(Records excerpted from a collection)
= Beginning of Section =
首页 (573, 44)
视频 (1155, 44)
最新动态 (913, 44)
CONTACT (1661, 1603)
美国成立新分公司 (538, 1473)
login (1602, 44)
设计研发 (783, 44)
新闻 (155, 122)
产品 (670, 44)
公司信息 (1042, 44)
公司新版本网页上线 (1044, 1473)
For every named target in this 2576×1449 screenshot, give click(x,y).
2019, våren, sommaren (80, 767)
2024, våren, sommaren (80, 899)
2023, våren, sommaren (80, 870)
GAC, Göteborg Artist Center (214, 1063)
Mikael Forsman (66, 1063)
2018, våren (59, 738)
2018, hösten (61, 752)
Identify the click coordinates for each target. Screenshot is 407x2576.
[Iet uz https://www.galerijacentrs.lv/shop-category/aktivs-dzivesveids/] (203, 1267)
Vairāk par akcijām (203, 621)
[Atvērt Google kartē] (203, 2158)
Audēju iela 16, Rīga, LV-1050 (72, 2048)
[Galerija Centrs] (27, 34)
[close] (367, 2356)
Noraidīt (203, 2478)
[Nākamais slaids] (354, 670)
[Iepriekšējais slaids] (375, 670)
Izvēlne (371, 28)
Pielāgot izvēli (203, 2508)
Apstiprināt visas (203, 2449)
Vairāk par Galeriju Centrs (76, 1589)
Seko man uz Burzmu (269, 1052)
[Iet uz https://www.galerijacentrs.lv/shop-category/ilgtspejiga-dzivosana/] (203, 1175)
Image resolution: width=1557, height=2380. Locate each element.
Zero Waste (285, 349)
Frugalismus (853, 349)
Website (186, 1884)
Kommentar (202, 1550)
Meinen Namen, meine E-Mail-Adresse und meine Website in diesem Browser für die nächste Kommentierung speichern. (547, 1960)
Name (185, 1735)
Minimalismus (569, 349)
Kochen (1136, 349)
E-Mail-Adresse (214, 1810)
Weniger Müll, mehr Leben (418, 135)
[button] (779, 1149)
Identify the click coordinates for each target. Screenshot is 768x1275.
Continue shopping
= End of Section =
Search the entries for the word "slaids" and show every line that has it.

#### [Output of the exercise]
[Nākamais slaids] (354, 670)
[Iepriekšējais slaids] (375, 670)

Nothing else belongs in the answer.